Figure 2. Double immunofluorescence detection of glia maturation factor (GMF) with UCP2 or UCP4 in parahippocampal gyrus of AD brain and compared with non-AD brain (n = 7–10). GMF monoclonal antibody and UCP2 or UCP4 polyclonal antibodies were mixed and the sections were incubated with this mixture. GMF was visualized using goat anti-mouse IgG conjugated with green fluorescent dye Alexa Fluor 488. (A) UCP2 and (B) UCP4 proteins were visualized using goat anti-rabbit IgG conjugated with red fluorescent dye Alexa Fluor 568. UCP2 and UCP4 expressions are reduced in AD brains when compare to non-AD brains. We have observed increased expression of GMF (green color, arrows) in AD brain when compare to non-AD brain. UCP2 and UCP4 expressions are observed at the same location where GMF is expressed (magnification = 400×). To quantitate the immunostaining, we counted (C) GMF and UCP2 or (D) GMF and UCP4-positive cells under the microscope at five different fields in each section and then averaged (n = 7–10). The data were presented as mean ± SEM of the number of GMF or UCP2 or UCP4-positive cells/95 mm2, *p < 0.05, t test. (E,F) Confocal microscopic double immunofluorescence labeling of AD brain sections. Sections were incubated with GMF monoclonal antibody and UCP2/UCP4 polyclonal antibodies. UCP2/UCP4 (green) were visualized with goat anti-rabbit IgG conjugated with green fluorescent dye Alexa Fluor 488. GMF (red) labeling visualized with goat anti-mouse IgG conjugated with green fluorescent dye Alexa Fluor 568. Boxed area show colocalization of GMF and UCP2 or UCP4 in the merged image (magnification 63× oil immersion objective).
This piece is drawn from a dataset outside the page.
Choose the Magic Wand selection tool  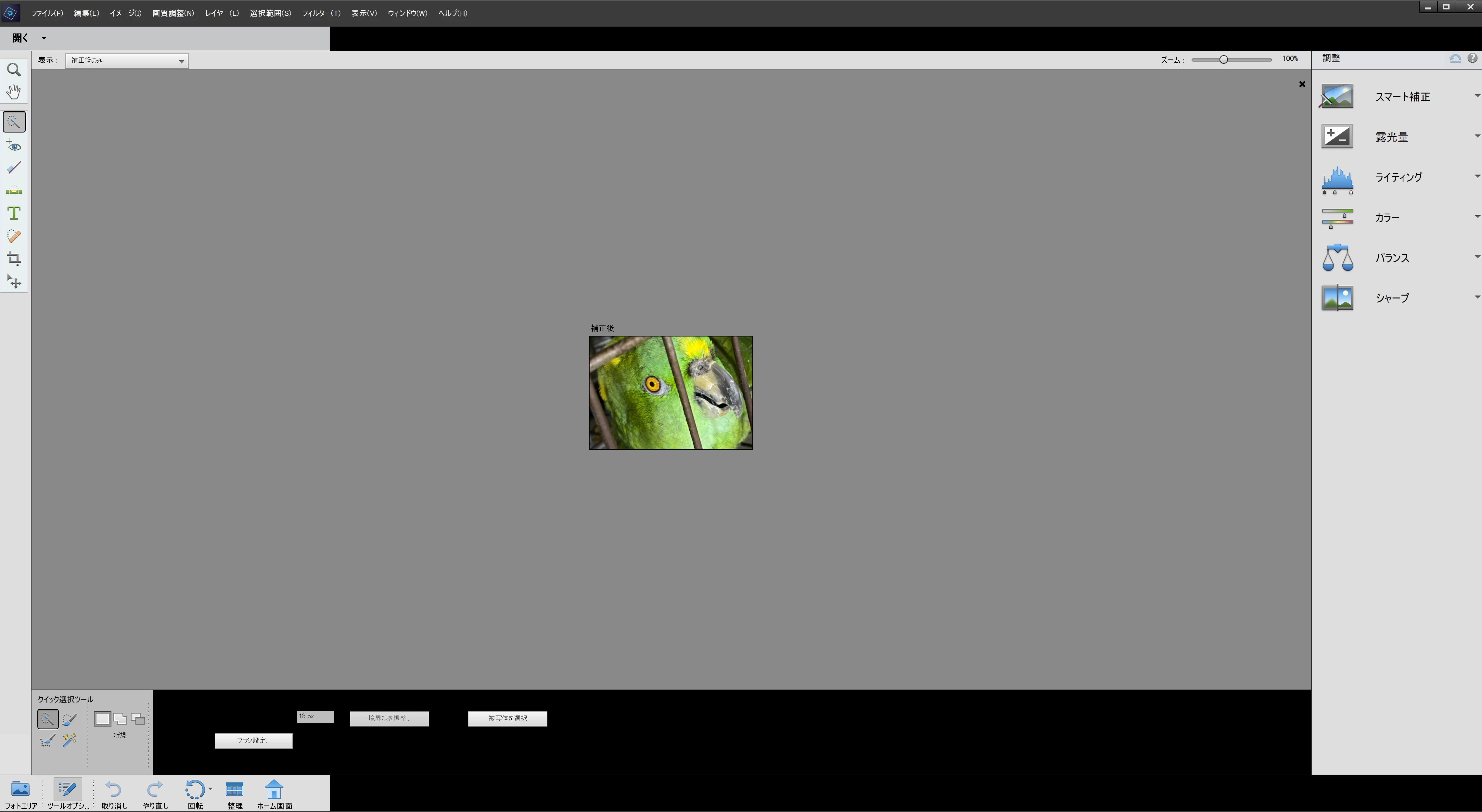click(x=70, y=740)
Figure 3. Confocal microscopy image of double immunofluorescence labeling of GMF (red) and voltagedependent anion-selective channel 1 (VDAC1; green) in the brain section of AD. Merged image showed the colocalization of GMF and VDAC1. Boxed area show the enlarged view of co-localization of GMF and VDAC1 (magnification 63× oil immersion objective).
Double Immunofluorescence and Double IHC Detection of GMF Upregulation Associated with Increased iNOS or NF-κB Levels in AD Brains
To investigate whether or not GMF interacts with iNOS or NF-κB, first, we performed double immunofluorescence staining to detect GMF with iNOS or GMF with NF-κB in the parahippocampal gyrus of AD brains. Our results show that iNOS (red color, arrowheads upper panel) or NF-κB (red color, arrowheads lower panel) are localized in the vicinity where of GMF is expressed (green color, arrows; Figure 4A). Merged image show the co-localization of GMF with iNOS or NF-κB (Figure 4A). Following immunofluorescence staining for GMF, iNOS and NF-κB, we have also performed non-fluorescence IHC staining to co-localize GMF with iNOS, as well as GMF with NF-κB (Figure 4B). Our double IHC staining also revealed the co-localization of GMF (brown color, arrows) with iNOS (blue color, arrowheads left panel) or GMF with NF-kB (blue color, arrowheads right panel) in the parahippocampal gyrus of AD brains (Figure 4B). Glial cells show the expression of GMF as well as iNOS and NF-κB indicating the involvement of iNOS and NF-κB in GMF-upregulation and release similar to the role of NF-κB in proinflammatory cytokine release during an inflammatory response. Positive cells were counted from these images and shown in bar graphs (Figure 4A). NF-κB immunofluorescence with DAPI nuclear counterstaining showed the cytoplasmic location in the AD brain (Figure 4C).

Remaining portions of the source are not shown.